The last of the four letters supports this view and says: “It was the fourth, not the third, Marquis of Hertford who was supposed to be the prototype {12} of Thackeray’s Marquis of Steyne. . . . He was Richard Seymour Conway, who was born in 1800 and died in 1870.”[3]

Now, considering that these are the only opinions for which I have asked, and that they are so curiously divergent, it will, I think, be clear that it is time an authoritative declaration were forthcoming, based upon independent inquiries.

It may as well, then, be stated once for all that no one who has taken the trouble to investigate the lives of the three marquises above mentioned can hesitate for a moment in identifying the “Marquis of Steyne” with the third Marquis of Hertford. To those who are curious to know very full particulars about these noblemen I would recommend the perusal of an interesting article entitled “Two Marquises” in Lippincott’s Magazine for February 1874. Nor should they fail to read Disraeli’s Coningsby, and compare “Lord Monmouth” and his creature “Rigby,” whose prototypes were the same Marquis of Hertford and his creature Croker, with the {13} “Marquis of Steyne” and his managing man “Wenham.”

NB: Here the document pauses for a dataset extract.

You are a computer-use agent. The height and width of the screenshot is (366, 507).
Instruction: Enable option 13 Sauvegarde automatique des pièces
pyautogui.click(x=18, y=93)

And, whilst we are identifying the third Marquis in Coningsby and Vanity Fair, reference may be made to another most unflattering portrait of that notorious nobleman in a book published anonymously in 1844, which was immediately suppressed, but is now not infrequently to be found in second-hand book catalogues. The book was (I believe) written by John Mills, and had ten clever etched plates by George Standfast (probably a nom de plume). Copies in the parts as published are excessively rare. The title of the book is D’Horsay; or the Follies of the Day, by a Man of Fashion.[4] It dealt with the escapades, vices, and adventures of well-known men of the day under the following transparent pseudonyms: Count d’Horsay, the Marquis of Hereford, the Earl of Chesterlane, Mr. Pelham, General Reel, Lord George Bentick, Mr. George Robbins, auctioneer, the Earl of Raspberry Hill, Benjamin D——i, Lord Hunting-Castle, and others. The {14} account of the “closing scene in the life of the greatest debauchee the world has ever seen, the Marquis of Hereford,” is too horrible to repeat.

[3] As I write, a great daily newspaper informs the world that it was the first Marquis.

[4] This scurrilous and poorly written book has lately been thought worthy of resurrection and repub­li­ca­tion.

So much for the identity of the “Marquis of Steyne” as described in Thackeray’s letterpress, which need not be dwelt upon here at greater length, seeing that the immediate object of this chapter is to deal with the accompanying engraving and its history. And in proceeding to this examination it should not be forgotten, in fairness to the novelist, that Thackeray has explained that his characters were made up of little bits of various persons. This is no doubt true enough. At the same time, we cannot but be aware that, although the details may have been gathered, the outline has been drawn direct from the life.

The Suppressed Portrait of the Marquis of Steyne

Vanity Fair was issued originally in monthly parts. Its first title was Vanity Fair: Pen and Pencil Sketches of English Society. Its first number was dated “January 1847,” and had “illus­tra­tions on steel and wood by the Author.” On p. 336 of the earliest issue of this first edition appeared the wood engraving of the Marquis of Steyne, wanting which a first edition is, to the {15} biblio­maniac, Hamlet with Hamlet left out. In the later issues, the engraving (which I here reproduce) was omitted, as also was the “rustic type” in which the title appeared on the first page.[5] The publishers were Messrs. Bradbury and Evans, {16} as was natural, Thackeray being at this time on the staff of Punch. In later editions of the novel, published by Messrs. Smith, Elder and Co., the engraving reappears—viz. on p. 22 of vol. ii. in the standard edition, and on p. 158, vol. ii., of the twenty-six-volume edition.[6]